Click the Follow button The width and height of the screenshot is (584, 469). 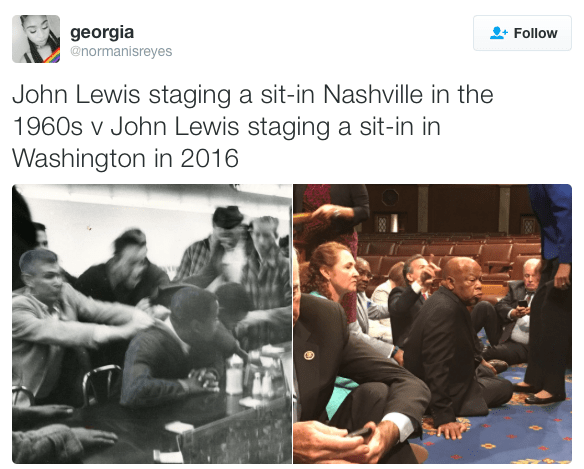(x=522, y=33)
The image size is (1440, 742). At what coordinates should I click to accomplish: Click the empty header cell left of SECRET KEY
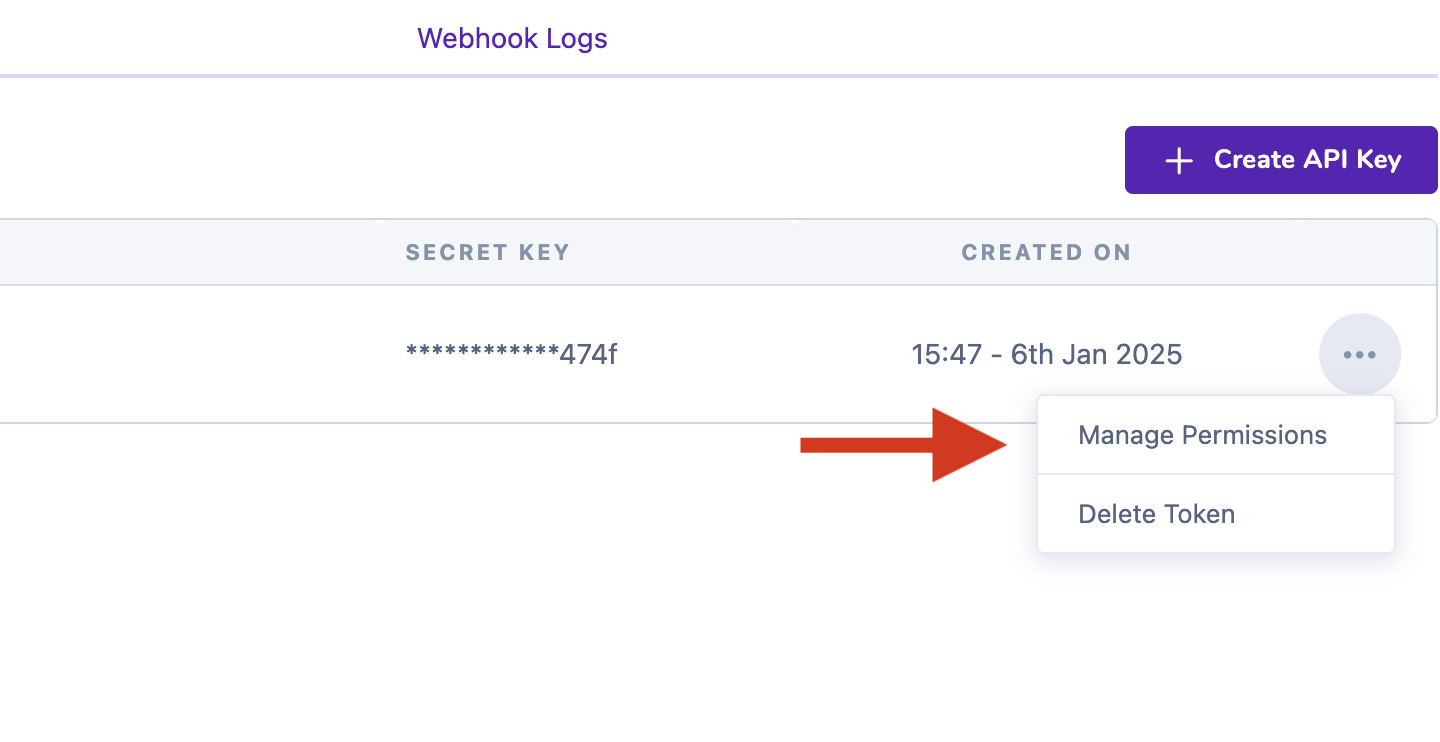pos(190,252)
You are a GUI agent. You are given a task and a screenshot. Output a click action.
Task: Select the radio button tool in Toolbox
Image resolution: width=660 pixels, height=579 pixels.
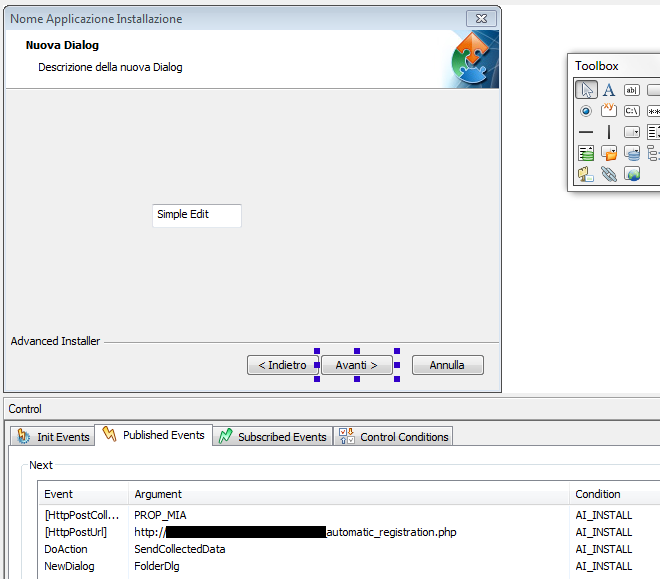(x=587, y=111)
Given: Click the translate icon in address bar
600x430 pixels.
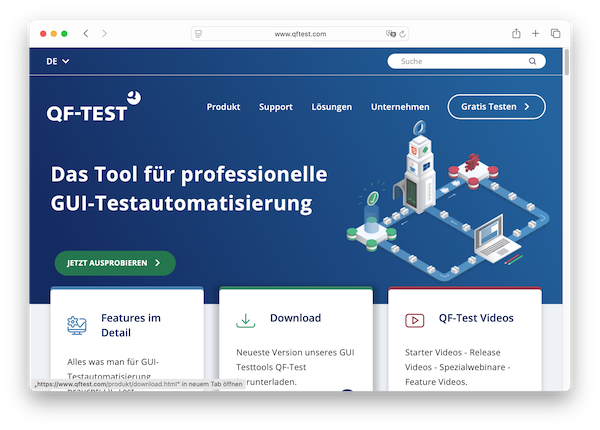Looking at the screenshot, I should [390, 34].
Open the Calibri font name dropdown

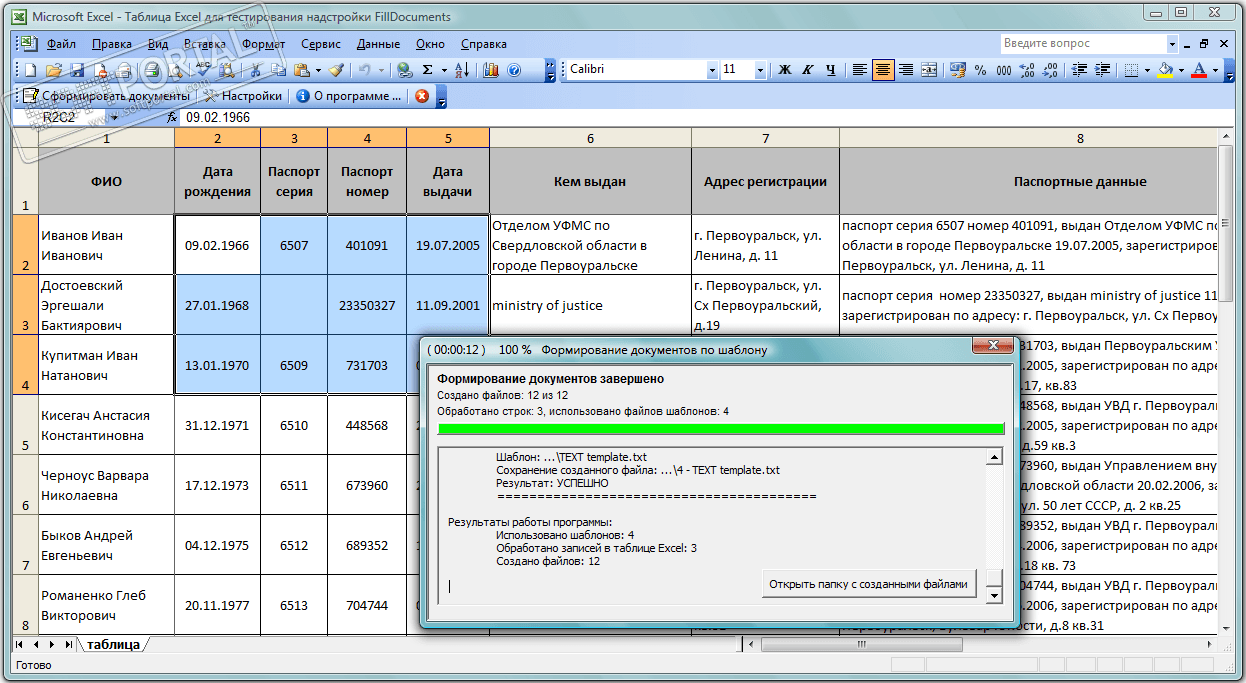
________________
### WRITTEN INSTRUCTION
Copy the items word for word, starting at the line containing "You are a GUI" and ending at the line containing "(x=587, y=111)", with both of those lines included. Leave the pictures out of your copy.

### TASK RESULT
You are a GUI agent. You are given a task and a screenshot. Output a click action.
Task: Select the radio button tool in Toolbox
Image resolution: width=660 pixels, height=579 pixels.
(x=587, y=111)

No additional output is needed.